After locating the line that holds "Expand the Add Shape dropdown arrow", transcribe it and each following line to the end of the records, changing nothing and adding nothing.

▼

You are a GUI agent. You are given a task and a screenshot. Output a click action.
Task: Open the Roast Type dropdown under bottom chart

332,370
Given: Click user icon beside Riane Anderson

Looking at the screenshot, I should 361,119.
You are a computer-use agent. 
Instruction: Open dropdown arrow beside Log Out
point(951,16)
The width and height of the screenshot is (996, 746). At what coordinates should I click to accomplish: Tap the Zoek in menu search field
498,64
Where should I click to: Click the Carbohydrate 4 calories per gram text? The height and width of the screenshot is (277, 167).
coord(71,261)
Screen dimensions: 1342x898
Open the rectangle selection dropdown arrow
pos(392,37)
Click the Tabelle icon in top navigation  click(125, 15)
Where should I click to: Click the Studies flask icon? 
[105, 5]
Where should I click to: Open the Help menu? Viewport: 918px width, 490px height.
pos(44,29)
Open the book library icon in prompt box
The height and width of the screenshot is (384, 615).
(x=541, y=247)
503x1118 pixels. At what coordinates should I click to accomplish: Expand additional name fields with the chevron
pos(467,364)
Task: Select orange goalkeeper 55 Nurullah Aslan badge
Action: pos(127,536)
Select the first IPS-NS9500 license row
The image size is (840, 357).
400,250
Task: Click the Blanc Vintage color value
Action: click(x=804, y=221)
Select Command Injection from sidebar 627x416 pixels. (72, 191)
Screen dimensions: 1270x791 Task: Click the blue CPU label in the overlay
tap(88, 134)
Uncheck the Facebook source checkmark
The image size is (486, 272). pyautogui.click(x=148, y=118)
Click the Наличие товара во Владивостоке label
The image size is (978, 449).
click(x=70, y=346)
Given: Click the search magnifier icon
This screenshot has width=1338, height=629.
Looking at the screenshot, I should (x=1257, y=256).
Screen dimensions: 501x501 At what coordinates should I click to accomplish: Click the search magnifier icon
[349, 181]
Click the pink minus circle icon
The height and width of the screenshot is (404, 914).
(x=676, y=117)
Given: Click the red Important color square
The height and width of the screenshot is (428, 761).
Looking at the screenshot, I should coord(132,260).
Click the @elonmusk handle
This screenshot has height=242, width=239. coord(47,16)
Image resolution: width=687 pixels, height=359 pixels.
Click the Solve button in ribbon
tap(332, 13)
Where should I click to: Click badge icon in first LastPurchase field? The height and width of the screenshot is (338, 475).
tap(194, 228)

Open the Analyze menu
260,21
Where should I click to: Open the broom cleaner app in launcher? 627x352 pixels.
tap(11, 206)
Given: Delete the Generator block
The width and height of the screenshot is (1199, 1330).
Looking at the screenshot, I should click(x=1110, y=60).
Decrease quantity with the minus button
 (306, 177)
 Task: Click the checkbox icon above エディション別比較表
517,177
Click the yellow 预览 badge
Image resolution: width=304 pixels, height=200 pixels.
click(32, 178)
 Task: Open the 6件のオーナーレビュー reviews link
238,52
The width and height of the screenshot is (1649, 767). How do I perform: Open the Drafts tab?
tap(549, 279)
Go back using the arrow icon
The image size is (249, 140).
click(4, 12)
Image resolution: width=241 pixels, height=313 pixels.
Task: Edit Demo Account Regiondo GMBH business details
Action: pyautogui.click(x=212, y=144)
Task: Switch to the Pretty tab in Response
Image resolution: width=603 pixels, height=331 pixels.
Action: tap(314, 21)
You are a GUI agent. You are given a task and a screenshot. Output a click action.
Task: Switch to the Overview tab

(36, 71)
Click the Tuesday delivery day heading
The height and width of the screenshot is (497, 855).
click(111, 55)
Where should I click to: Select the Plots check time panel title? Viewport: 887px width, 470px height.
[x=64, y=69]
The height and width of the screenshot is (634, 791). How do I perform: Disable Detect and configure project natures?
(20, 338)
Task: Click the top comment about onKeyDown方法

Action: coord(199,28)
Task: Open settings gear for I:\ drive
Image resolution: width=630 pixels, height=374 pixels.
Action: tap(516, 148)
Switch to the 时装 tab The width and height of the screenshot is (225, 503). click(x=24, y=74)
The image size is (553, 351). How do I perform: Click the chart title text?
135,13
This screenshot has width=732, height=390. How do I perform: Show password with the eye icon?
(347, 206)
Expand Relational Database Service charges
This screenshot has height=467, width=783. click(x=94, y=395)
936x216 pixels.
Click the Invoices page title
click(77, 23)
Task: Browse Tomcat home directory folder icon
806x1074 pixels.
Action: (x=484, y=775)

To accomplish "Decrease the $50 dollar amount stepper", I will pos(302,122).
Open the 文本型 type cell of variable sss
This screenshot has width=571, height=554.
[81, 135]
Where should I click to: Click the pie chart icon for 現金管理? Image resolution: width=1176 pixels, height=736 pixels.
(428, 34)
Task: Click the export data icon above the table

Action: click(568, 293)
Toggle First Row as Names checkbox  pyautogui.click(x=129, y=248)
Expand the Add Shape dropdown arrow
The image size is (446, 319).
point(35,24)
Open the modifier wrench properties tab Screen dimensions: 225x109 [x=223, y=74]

▲

**Solved exercise:**
Expand the Add Shape dropdown arrow
The image size is (446, 319).
point(35,24)
Open the modifier wrench properties tab Screen dimensions: 225x109 [x=223, y=74]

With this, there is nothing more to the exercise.